→ **RECORDS FOR THE TASK**
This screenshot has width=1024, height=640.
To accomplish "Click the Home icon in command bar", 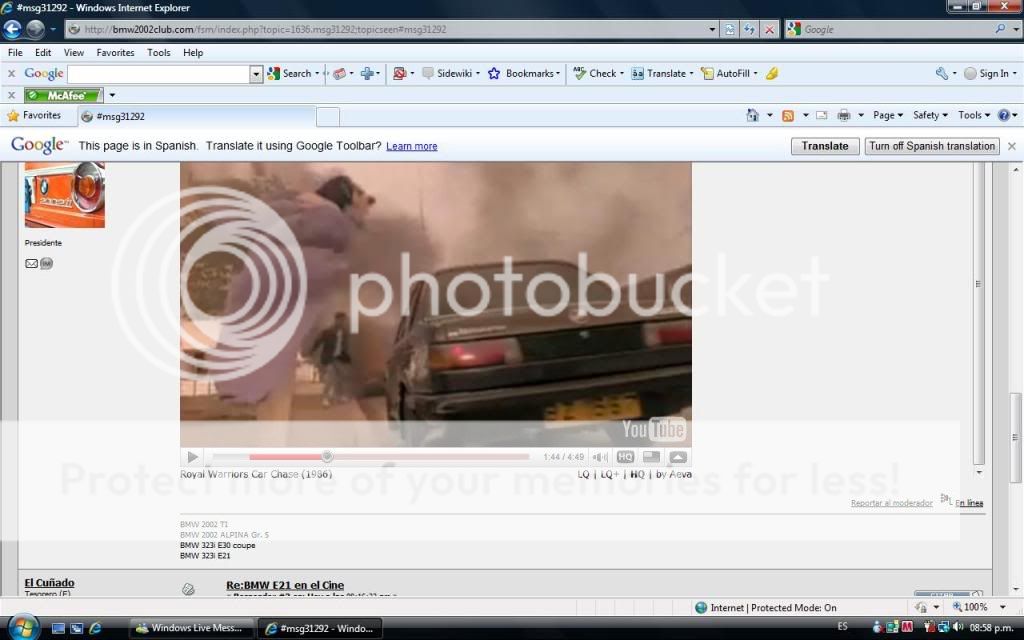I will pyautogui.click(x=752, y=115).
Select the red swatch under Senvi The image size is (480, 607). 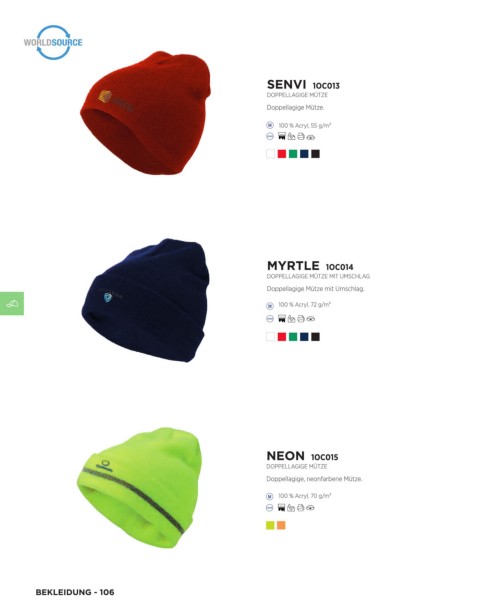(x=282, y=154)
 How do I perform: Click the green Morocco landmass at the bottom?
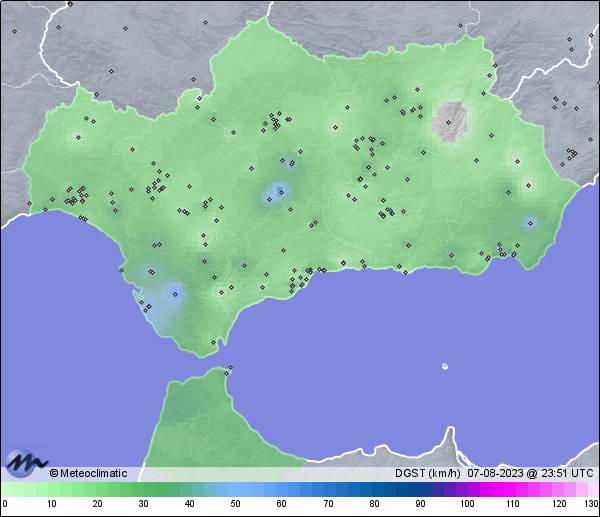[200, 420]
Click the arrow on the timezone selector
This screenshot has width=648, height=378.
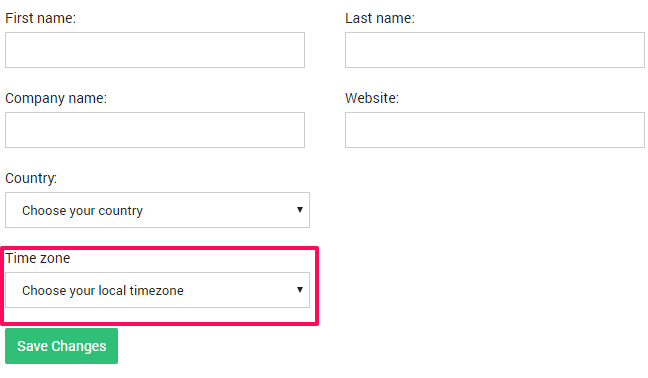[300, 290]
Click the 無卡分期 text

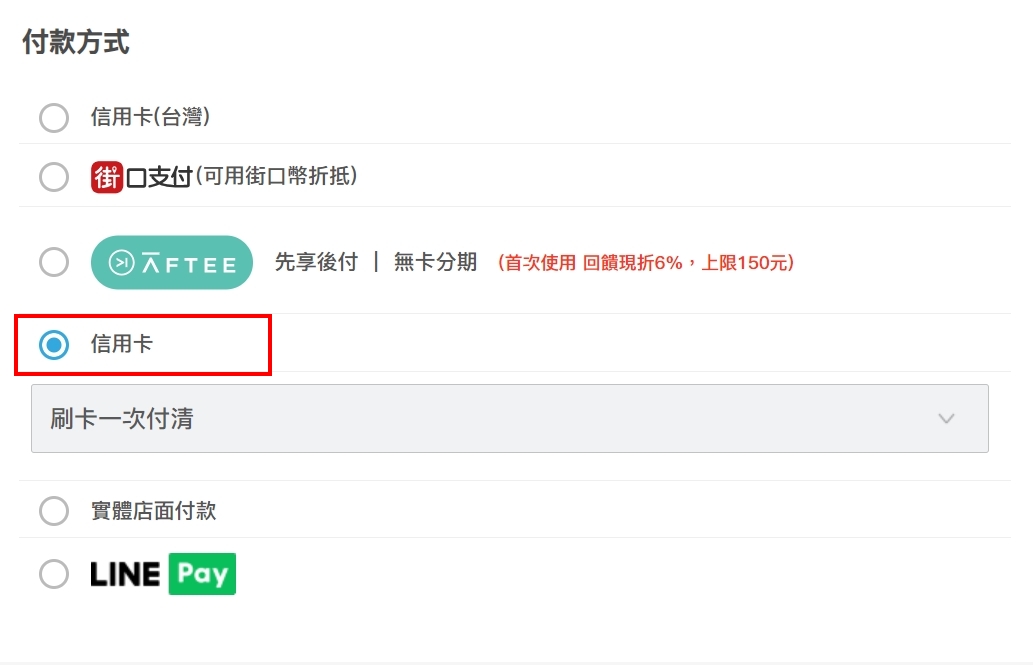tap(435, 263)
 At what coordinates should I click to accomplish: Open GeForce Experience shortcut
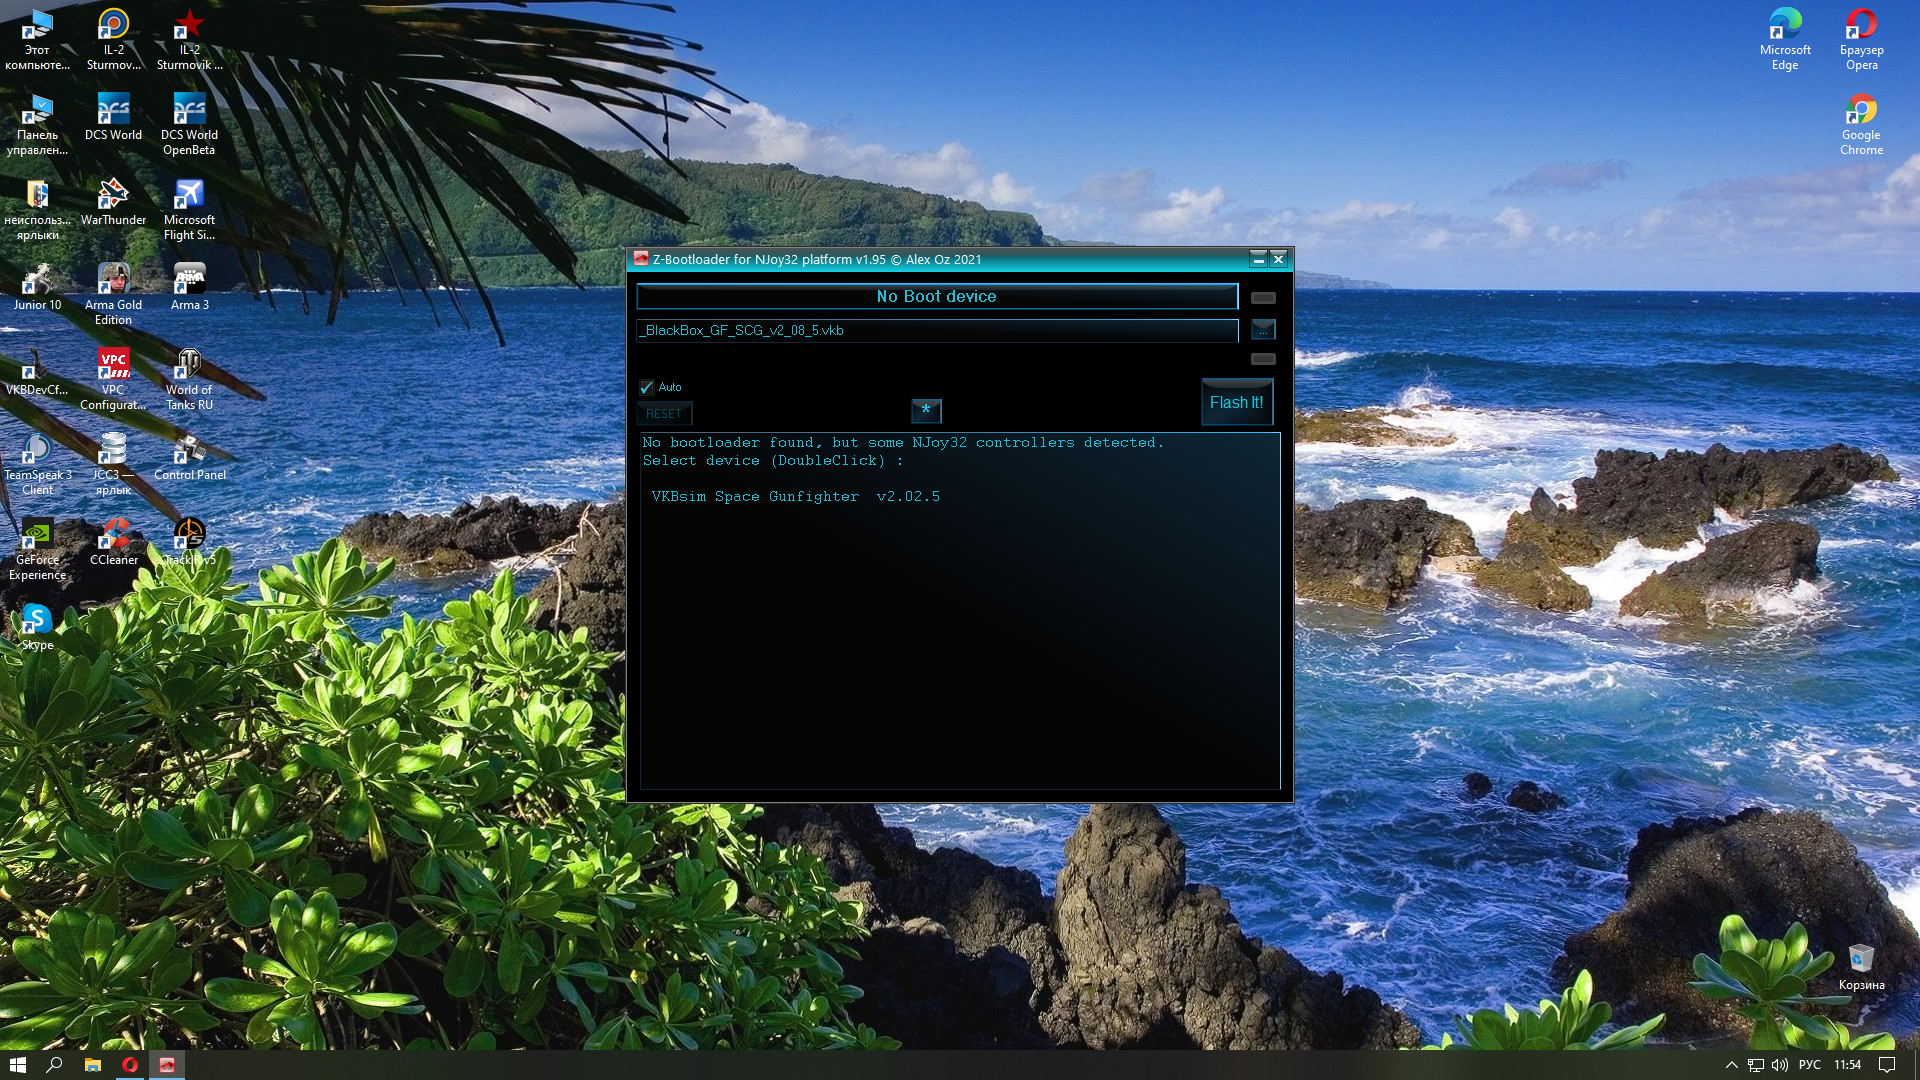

→ **EXERCISE REQUIREMENTS**
This task calls for the lines from the line containing "This screenshot has width=648, height=378." through the end of the listing, set down exactly and only, with pictures omitted.

→ **SOLUTION TO THE PROBLEM**
This screenshot has width=648, height=378.
[300, 290]
Click the 無卡分期 text

tap(435, 263)
 At what coordinates should I click to accomplish: Open GeForce Experience shortcut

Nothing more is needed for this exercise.